_Assignment_.
Every entry must be transcribed without alteration.

━━━ Input for this task ━━━

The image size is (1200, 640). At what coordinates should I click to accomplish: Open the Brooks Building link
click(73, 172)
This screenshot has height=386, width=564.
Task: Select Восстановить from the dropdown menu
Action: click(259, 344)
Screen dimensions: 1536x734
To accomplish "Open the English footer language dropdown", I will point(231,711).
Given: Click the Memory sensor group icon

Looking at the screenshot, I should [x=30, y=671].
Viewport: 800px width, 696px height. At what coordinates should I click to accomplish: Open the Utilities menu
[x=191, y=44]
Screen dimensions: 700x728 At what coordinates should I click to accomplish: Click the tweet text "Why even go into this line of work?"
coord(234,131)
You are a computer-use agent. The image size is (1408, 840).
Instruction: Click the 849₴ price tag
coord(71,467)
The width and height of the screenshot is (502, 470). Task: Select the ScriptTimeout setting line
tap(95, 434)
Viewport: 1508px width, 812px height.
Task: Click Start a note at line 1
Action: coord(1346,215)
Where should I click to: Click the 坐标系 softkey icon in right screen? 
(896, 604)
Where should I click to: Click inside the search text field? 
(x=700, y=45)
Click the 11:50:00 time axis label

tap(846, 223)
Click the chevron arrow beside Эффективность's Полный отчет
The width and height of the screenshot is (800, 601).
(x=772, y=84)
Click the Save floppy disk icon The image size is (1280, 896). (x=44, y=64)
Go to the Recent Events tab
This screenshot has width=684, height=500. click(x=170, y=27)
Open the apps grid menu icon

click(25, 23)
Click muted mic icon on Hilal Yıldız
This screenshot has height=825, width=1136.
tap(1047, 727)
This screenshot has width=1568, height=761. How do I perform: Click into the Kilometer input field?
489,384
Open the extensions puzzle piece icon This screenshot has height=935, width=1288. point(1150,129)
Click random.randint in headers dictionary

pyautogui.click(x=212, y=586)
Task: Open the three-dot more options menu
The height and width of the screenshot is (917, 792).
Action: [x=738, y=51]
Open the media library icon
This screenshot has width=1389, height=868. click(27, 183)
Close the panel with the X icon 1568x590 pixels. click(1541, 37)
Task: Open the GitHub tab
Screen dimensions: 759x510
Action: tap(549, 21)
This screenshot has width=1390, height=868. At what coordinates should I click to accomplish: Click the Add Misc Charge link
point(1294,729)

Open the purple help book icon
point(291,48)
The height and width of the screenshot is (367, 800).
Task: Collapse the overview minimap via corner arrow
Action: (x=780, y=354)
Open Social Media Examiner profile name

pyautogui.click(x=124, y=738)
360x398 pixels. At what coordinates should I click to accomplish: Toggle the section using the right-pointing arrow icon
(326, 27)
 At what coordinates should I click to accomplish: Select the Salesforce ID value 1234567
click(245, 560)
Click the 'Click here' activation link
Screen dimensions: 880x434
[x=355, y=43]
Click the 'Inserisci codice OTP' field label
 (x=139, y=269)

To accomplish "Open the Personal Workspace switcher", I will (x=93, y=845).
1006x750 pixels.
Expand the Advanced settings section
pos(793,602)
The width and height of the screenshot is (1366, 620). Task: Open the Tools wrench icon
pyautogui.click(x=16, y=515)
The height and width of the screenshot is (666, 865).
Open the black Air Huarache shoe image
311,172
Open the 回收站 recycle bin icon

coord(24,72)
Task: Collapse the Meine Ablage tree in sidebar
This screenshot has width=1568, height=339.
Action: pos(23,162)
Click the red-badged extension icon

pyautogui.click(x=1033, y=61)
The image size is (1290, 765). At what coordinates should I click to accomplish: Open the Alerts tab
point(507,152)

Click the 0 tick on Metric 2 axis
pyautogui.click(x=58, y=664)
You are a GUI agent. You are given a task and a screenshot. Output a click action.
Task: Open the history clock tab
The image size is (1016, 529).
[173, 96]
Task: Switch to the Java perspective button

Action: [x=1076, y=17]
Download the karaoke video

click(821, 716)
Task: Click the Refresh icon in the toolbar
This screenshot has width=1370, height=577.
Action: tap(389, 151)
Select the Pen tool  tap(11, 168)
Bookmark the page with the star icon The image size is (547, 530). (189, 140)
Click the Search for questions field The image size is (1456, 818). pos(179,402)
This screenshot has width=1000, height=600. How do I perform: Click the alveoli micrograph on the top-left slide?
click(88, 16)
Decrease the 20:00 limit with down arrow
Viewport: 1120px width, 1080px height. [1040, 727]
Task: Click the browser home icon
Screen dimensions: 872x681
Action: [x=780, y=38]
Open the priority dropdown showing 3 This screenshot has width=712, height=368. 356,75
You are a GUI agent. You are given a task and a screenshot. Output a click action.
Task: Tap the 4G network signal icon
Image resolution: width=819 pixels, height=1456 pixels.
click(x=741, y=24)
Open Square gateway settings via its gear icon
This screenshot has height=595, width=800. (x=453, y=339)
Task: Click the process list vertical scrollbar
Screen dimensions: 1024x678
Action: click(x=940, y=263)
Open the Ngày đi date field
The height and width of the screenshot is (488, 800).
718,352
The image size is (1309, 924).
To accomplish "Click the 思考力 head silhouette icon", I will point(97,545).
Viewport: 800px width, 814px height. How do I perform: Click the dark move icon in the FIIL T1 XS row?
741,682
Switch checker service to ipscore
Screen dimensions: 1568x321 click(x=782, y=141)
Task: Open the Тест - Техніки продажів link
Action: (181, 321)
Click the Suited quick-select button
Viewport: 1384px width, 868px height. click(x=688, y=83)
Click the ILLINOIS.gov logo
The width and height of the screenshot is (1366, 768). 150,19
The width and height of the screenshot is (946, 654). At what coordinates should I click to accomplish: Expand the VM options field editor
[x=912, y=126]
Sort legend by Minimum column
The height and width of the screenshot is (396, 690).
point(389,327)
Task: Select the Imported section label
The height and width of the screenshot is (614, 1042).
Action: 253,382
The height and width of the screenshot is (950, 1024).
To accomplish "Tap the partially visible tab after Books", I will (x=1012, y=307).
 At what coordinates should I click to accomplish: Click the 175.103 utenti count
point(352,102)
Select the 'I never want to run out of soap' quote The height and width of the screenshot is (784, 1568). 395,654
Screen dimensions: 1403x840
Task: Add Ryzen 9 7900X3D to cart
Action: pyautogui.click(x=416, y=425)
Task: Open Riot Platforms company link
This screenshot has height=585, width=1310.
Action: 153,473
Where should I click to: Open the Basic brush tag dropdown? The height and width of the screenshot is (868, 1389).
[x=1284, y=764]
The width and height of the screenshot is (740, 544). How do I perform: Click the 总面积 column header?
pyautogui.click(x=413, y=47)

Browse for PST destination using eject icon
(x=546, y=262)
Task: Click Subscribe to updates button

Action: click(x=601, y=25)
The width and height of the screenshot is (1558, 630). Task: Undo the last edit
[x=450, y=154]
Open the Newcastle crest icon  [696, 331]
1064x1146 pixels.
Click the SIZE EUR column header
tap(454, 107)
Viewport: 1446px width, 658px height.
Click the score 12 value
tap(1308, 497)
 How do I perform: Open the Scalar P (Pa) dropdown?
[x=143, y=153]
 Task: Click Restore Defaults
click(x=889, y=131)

━━━

_Solution below_.
The image size is (1200, 640). At what coordinates should I click to accomplish: Open the Brooks Building link
click(73, 172)
This screenshot has height=386, width=564.
Task: Select Восстановить from the dropdown menu
Action: click(259, 344)
Screen dimensions: 1536x734
To accomplish "Open the English footer language dropdown", I will point(231,711).
Given: Click the Memory sensor group icon

Looking at the screenshot, I should [x=30, y=671].
Viewport: 800px width, 696px height. At what coordinates should I click to accomplish: Open the Utilities menu
[x=191, y=44]
Screen dimensions: 700x728 At what coordinates should I click to accomplish: Click the tweet text "Why even go into this line of work?"
coord(234,131)
You are a computer-use agent. The image size is (1408, 840).
Instruction: Click the 849₴ price tag
coord(71,467)
The width and height of the screenshot is (502, 470). Task: Select the ScriptTimeout setting line
tap(95, 434)
Viewport: 1508px width, 812px height.
Task: Click Start a note at line 1
Action: coord(1346,215)
Where should I click to: Click the 坐标系 softkey icon in right screen? 
(896, 604)
Where should I click to: Click inside the search text field? 
(x=700, y=45)
Click the 11:50:00 time axis label

tap(846, 223)
Click the chevron arrow beside Эффективность's Полный отчет
The width and height of the screenshot is (800, 601).
(x=772, y=84)
Click the Save floppy disk icon The image size is (1280, 896). (x=44, y=64)
Go to the Recent Events tab
This screenshot has width=684, height=500. click(x=170, y=27)
Open the apps grid menu icon

click(25, 23)
Click muted mic icon on Hilal Yıldız
This screenshot has height=825, width=1136.
tap(1047, 727)
This screenshot has width=1568, height=761. How do I perform: Click into the Kilometer input field?
489,384
Open the extensions puzzle piece icon This screenshot has height=935, width=1288. point(1150,129)
Click random.randint in headers dictionary

pyautogui.click(x=212, y=586)
Task: Open the three-dot more options menu
The height and width of the screenshot is (917, 792).
Action: [x=738, y=51]
Open the media library icon
This screenshot has width=1389, height=868. click(27, 183)
Close the panel with the X icon 1568x590 pixels. click(1541, 37)
Task: Open the GitHub tab
Screen dimensions: 759x510
Action: tap(549, 21)
This screenshot has width=1390, height=868. At what coordinates should I click to accomplish: Click the Add Misc Charge link
point(1294,729)

Open the purple help book icon
point(291,48)
The height and width of the screenshot is (367, 800).
Task: Collapse the overview minimap via corner arrow
Action: (x=780, y=354)
Open Social Media Examiner profile name

pyautogui.click(x=124, y=738)
360x398 pixels. At what coordinates should I click to accomplish: Toggle the section using the right-pointing arrow icon
(326, 27)
 At what coordinates should I click to accomplish: Select the Salesforce ID value 1234567
click(245, 560)
Click the 'Click here' activation link
Screen dimensions: 880x434
[x=355, y=43]
Click the 'Inserisci codice OTP' field label
 (x=139, y=269)

To accomplish "Open the Personal Workspace switcher", I will (x=93, y=845).
1006x750 pixels.
Expand the Advanced settings section
pos(793,602)
The width and height of the screenshot is (1366, 620). Task: Open the Tools wrench icon
pyautogui.click(x=16, y=515)
The height and width of the screenshot is (666, 865).
Open the black Air Huarache shoe image
311,172
Open the 回收站 recycle bin icon

coord(24,72)
Task: Collapse the Meine Ablage tree in sidebar
This screenshot has width=1568, height=339.
Action: pos(23,162)
Click the red-badged extension icon

pyautogui.click(x=1033, y=61)
The image size is (1290, 765). At what coordinates should I click to accomplish: Open the Alerts tab
point(507,152)

Click the 0 tick on Metric 2 axis
pyautogui.click(x=58, y=664)
You are a GUI agent. You are given a task and a screenshot. Output a click action.
Task: Open the history clock tab
The image size is (1016, 529).
[173, 96]
Task: Switch to the Java perspective button

Action: [x=1076, y=17]
Download the karaoke video

click(821, 716)
Task: Click the Refresh icon in the toolbar
This screenshot has width=1370, height=577.
Action: tap(389, 151)
Select the Pen tool  tap(11, 168)
Bookmark the page with the star icon The image size is (547, 530). (189, 140)
Click the Search for questions field The image size is (1456, 818). pos(179,402)
This screenshot has width=1000, height=600. How do I perform: Click the alveoli micrograph on the top-left slide?
click(88, 16)
Decrease the 20:00 limit with down arrow
Viewport: 1120px width, 1080px height. [1040, 727]
Task: Click the browser home icon
Screen dimensions: 872x681
Action: [x=780, y=38]
Open the priority dropdown showing 3 This screenshot has width=712, height=368. 356,75
You are a GUI agent. You are given a task and a screenshot. Output a click action.
Task: Tap the 4G network signal icon
Image resolution: width=819 pixels, height=1456 pixels.
click(x=741, y=24)
Open Square gateway settings via its gear icon
This screenshot has height=595, width=800. (x=453, y=339)
Task: Click the process list vertical scrollbar
Screen dimensions: 1024x678
Action: click(x=940, y=263)
Open the Ngày đi date field
The height and width of the screenshot is (488, 800).
718,352
The image size is (1309, 924).
To accomplish "Click the 思考力 head silhouette icon", I will point(97,545).
Viewport: 800px width, 814px height. How do I perform: Click the dark move icon in the FIIL T1 XS row?
741,682
Switch checker service to ipscore
Screen dimensions: 1568x321 click(x=782, y=141)
Task: Open the Тест - Техніки продажів link
Action: (181, 321)
Click the Suited quick-select button
Viewport: 1384px width, 868px height. click(x=688, y=83)
Click the ILLINOIS.gov logo
The width and height of the screenshot is (1366, 768). 150,19
The width and height of the screenshot is (946, 654). At what coordinates should I click to accomplish: Expand the VM options field editor
[x=912, y=126]
Sort legend by Minimum column
The height and width of the screenshot is (396, 690).
point(389,327)
Task: Select the Imported section label
The height and width of the screenshot is (614, 1042).
Action: 253,382
The height and width of the screenshot is (950, 1024).
To accomplish "Tap the partially visible tab after Books", I will (x=1012, y=307).
 At what coordinates should I click to accomplish: Click the 175.103 utenti count
point(352,102)
Select the 'I never want to run out of soap' quote The height and width of the screenshot is (784, 1568). 395,654
Screen dimensions: 1403x840
Task: Add Ryzen 9 7900X3D to cart
Action: pyautogui.click(x=416, y=425)
Task: Open Riot Platforms company link
This screenshot has height=585, width=1310.
Action: 153,473
Where should I click to: Open the Basic brush tag dropdown? The height and width of the screenshot is (868, 1389).
[x=1284, y=764]
The width and height of the screenshot is (740, 544). How do I perform: Click the 总面积 column header?
pyautogui.click(x=413, y=47)

Browse for PST destination using eject icon
(x=546, y=262)
Task: Click Subscribe to updates button

Action: click(x=601, y=25)
The width and height of the screenshot is (1558, 630). Task: Undo the last edit
[x=450, y=154]
Open the Newcastle crest icon  [696, 331]
1064x1146 pixels.
Click the SIZE EUR column header
tap(454, 107)
Viewport: 1446px width, 658px height.
Click the score 12 value
tap(1308, 497)
 How do I perform: Open the Scalar P (Pa) dropdown?
[x=143, y=153]
 Task: Click Restore Defaults
click(x=889, y=131)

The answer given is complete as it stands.